How to complete this task:
In the entries below, spot each line with the word "highlighted" and copy it.

[[ Provided information open ]]

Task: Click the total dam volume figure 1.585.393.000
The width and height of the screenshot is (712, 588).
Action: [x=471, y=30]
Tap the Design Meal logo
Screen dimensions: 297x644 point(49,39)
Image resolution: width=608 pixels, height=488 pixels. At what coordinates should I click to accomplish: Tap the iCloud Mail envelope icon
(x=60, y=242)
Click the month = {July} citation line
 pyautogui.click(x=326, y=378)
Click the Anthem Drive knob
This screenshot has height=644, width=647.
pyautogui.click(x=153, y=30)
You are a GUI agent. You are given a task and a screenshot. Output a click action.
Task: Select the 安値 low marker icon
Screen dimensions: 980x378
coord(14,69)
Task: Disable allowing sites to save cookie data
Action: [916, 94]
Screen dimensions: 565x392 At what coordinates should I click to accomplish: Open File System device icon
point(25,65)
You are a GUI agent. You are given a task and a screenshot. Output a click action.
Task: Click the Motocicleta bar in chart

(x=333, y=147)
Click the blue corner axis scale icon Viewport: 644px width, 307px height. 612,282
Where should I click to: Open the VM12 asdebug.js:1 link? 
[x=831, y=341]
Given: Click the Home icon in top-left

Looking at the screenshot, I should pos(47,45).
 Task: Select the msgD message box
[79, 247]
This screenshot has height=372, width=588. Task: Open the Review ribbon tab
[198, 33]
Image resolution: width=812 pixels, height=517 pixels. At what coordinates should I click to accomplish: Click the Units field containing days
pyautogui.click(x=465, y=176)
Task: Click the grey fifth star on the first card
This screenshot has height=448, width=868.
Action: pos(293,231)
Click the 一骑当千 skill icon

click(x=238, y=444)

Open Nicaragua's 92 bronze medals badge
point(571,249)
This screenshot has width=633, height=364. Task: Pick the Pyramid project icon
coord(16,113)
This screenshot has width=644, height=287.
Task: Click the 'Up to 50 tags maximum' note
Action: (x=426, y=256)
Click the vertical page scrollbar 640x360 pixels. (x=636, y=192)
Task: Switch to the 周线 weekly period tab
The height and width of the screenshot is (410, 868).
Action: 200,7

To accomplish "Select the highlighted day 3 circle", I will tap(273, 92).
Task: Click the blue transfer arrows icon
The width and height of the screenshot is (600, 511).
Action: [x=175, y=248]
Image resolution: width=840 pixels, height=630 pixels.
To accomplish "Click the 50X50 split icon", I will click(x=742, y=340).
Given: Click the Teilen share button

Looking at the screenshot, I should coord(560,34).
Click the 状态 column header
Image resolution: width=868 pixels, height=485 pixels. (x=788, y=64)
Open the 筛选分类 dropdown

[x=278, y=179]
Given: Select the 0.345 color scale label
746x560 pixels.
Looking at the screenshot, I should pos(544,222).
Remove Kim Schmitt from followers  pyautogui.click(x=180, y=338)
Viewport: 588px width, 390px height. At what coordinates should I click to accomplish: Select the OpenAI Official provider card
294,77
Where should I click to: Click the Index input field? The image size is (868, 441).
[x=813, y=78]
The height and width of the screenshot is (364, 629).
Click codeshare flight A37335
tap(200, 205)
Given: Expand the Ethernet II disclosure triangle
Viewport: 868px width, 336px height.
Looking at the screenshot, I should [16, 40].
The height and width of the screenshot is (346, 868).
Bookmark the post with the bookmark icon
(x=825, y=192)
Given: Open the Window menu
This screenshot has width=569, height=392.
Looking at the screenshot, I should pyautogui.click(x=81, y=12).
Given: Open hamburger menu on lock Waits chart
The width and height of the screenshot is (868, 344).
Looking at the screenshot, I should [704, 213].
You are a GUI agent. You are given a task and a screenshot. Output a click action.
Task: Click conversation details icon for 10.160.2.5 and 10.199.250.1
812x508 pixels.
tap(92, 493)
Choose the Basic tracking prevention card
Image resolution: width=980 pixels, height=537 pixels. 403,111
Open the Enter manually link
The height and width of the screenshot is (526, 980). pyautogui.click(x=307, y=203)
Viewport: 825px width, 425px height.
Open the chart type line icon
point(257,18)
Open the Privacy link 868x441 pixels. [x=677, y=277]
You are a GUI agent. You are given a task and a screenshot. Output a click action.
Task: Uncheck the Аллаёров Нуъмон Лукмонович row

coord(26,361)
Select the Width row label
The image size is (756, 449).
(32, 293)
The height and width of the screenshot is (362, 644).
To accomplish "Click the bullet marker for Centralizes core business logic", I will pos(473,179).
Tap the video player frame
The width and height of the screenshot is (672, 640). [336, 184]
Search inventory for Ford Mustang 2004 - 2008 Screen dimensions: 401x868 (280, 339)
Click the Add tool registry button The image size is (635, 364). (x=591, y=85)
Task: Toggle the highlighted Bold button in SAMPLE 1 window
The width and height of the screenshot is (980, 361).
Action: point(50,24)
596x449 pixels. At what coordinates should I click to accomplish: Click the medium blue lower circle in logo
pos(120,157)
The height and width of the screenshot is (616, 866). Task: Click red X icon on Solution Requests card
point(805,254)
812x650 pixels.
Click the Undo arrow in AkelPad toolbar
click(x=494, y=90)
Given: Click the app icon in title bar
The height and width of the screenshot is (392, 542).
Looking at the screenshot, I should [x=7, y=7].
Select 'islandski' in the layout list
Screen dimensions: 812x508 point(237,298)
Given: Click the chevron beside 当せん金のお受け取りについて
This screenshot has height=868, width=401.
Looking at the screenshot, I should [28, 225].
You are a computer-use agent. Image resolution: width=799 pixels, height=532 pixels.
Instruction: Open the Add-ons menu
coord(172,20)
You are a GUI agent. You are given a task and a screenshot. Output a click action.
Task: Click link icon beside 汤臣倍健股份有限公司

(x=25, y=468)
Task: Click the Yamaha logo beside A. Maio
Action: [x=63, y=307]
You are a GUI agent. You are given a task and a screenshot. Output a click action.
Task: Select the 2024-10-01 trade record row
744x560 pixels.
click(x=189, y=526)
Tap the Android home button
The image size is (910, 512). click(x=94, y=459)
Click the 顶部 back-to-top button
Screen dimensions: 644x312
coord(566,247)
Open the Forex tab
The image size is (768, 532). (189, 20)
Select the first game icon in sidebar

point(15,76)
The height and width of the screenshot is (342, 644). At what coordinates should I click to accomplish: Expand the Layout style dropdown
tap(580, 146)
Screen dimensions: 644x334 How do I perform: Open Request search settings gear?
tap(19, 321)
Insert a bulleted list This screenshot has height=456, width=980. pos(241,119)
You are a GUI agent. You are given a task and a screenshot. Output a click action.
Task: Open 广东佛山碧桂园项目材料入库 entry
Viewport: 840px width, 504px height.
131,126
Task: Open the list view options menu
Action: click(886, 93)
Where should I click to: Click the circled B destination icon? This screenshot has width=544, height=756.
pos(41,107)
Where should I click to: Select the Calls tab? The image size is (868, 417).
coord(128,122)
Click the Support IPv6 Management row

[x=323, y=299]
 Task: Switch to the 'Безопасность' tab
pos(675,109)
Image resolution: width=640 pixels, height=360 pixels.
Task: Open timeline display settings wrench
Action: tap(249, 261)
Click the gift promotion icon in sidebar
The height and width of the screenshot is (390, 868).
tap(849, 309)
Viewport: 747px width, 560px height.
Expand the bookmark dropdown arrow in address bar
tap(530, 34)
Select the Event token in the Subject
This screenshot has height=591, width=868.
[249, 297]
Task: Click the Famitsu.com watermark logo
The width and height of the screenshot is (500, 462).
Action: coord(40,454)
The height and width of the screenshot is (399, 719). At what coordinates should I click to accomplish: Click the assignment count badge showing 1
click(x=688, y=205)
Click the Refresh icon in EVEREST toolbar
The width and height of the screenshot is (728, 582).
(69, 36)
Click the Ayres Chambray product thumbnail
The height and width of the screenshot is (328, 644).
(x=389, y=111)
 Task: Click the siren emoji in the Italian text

[[ Provided information closed ]]

Written answer:
To accomplish "Select the highlighted day 3 circle", I will tap(273, 92).
Task: Toggle the highlighted Bold button in SAMPLE 1 window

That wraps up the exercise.